▸ Exercise directions: Rewrite the listing below from its start through the line containing "Viewport: 924px width, 856px", putting "screen capture" wherever "screenshot" appears and leaving everything else unchanged.

▸ Working data:
>> Start
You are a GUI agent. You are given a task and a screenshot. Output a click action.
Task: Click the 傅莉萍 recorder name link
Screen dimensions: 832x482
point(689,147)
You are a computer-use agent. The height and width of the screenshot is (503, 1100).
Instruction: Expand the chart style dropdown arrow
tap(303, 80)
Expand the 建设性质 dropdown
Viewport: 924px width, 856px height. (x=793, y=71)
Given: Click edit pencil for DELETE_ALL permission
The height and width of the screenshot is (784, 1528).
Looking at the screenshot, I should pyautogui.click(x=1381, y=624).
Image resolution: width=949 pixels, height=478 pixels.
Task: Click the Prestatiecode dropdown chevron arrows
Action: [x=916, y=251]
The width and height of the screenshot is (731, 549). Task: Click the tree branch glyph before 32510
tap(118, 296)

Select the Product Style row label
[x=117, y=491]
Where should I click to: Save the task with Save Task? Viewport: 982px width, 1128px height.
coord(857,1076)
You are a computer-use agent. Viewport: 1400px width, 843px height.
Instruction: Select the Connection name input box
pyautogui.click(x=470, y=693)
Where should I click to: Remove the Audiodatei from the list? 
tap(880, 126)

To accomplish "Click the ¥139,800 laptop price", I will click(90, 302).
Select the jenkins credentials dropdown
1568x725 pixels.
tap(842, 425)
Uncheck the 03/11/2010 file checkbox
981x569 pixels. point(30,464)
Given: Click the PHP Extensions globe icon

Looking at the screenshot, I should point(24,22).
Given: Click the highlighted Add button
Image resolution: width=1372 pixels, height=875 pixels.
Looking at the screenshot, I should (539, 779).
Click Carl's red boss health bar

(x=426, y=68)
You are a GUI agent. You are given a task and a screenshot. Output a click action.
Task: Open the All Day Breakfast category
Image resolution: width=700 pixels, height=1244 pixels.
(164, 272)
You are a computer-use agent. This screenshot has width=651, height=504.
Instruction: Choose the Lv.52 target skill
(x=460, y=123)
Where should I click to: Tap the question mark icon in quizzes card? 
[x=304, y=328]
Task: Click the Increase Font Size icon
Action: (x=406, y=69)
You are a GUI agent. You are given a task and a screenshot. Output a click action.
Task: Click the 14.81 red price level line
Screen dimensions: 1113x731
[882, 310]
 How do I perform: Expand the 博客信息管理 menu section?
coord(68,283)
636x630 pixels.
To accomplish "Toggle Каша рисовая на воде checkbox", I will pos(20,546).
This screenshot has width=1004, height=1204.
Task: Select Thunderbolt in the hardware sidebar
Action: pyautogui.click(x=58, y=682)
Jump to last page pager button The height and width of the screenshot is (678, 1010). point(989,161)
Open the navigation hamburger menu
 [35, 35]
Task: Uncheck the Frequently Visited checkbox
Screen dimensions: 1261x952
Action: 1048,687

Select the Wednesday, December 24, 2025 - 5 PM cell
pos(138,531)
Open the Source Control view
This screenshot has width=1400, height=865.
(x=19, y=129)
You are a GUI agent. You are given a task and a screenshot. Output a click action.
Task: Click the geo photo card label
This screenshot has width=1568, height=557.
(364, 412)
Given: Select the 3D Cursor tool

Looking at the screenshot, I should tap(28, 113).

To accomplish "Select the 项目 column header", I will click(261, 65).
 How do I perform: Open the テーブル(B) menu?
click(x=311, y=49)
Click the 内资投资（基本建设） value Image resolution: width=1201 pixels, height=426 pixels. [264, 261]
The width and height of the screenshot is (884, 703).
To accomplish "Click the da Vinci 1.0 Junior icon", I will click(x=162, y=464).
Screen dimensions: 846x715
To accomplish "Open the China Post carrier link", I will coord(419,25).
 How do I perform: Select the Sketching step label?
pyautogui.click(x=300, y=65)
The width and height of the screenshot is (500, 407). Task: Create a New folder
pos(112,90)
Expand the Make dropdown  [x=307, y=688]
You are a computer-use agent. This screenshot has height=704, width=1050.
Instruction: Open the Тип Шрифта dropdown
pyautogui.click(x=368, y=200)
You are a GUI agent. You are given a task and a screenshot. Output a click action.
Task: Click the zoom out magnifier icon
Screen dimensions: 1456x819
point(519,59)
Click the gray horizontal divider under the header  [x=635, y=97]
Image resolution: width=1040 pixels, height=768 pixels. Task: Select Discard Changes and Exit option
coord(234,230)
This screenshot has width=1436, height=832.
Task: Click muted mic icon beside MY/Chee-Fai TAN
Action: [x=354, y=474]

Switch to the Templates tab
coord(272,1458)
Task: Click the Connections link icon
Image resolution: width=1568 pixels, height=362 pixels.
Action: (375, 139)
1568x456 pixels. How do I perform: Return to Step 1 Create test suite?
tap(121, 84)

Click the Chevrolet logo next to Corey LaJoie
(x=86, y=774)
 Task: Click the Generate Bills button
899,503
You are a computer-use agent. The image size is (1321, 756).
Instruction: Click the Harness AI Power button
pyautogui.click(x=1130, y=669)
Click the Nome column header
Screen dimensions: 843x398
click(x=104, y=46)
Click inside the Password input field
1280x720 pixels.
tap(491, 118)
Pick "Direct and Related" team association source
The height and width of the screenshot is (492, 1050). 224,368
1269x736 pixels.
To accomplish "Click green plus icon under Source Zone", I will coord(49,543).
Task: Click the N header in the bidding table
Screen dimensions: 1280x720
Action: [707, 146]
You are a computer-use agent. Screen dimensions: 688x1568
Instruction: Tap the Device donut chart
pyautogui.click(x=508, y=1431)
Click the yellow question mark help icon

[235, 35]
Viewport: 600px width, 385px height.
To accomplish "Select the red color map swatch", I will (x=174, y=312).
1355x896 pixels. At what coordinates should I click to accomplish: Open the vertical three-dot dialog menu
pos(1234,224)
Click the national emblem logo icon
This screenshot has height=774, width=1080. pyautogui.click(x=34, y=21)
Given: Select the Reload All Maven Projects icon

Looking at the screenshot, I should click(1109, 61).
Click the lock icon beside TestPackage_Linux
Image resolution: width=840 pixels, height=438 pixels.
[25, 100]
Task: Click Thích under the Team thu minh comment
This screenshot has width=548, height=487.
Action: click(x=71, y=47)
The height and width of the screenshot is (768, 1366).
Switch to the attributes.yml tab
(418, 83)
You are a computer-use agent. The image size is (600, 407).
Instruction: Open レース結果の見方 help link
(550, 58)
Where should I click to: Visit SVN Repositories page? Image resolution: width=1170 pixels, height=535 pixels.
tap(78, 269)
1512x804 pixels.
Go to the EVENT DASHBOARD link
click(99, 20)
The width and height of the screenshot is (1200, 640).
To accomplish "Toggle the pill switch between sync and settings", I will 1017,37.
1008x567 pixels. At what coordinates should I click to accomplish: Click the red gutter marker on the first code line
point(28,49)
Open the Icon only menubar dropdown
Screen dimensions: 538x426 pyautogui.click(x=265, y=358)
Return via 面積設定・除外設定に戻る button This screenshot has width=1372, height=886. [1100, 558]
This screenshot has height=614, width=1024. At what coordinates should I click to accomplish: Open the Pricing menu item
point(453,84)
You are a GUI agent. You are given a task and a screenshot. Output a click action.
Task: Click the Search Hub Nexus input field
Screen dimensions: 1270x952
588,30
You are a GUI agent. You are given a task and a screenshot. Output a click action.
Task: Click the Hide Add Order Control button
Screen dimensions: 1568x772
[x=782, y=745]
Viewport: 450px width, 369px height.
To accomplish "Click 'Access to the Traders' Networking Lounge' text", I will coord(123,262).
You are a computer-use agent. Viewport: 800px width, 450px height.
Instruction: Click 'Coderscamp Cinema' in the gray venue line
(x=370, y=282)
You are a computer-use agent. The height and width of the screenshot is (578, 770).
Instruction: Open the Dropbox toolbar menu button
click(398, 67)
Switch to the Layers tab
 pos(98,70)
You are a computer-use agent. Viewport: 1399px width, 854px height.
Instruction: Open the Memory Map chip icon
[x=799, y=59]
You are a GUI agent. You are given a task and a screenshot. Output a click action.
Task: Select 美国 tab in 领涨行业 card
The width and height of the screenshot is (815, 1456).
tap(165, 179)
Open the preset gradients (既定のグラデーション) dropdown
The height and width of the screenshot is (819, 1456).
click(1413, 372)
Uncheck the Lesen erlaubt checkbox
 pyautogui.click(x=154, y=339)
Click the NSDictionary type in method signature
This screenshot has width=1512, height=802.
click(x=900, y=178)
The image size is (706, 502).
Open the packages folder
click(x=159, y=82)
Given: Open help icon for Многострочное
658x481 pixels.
>> End
▸ Task result:
You are a GUI agent. You are given a task and a screen capture. Output a click action.
Task: Click the 傅莉萍 recorder name link
Screen dimensions: 832x482
point(689,147)
You are a computer-use agent. The height and width of the screen capture is (503, 1100).
Instruction: Expand the chart style dropdown arrow
tap(303, 80)
Expand the 建设性质 dropdown
Viewport: 924px width, 856px height. (x=793, y=71)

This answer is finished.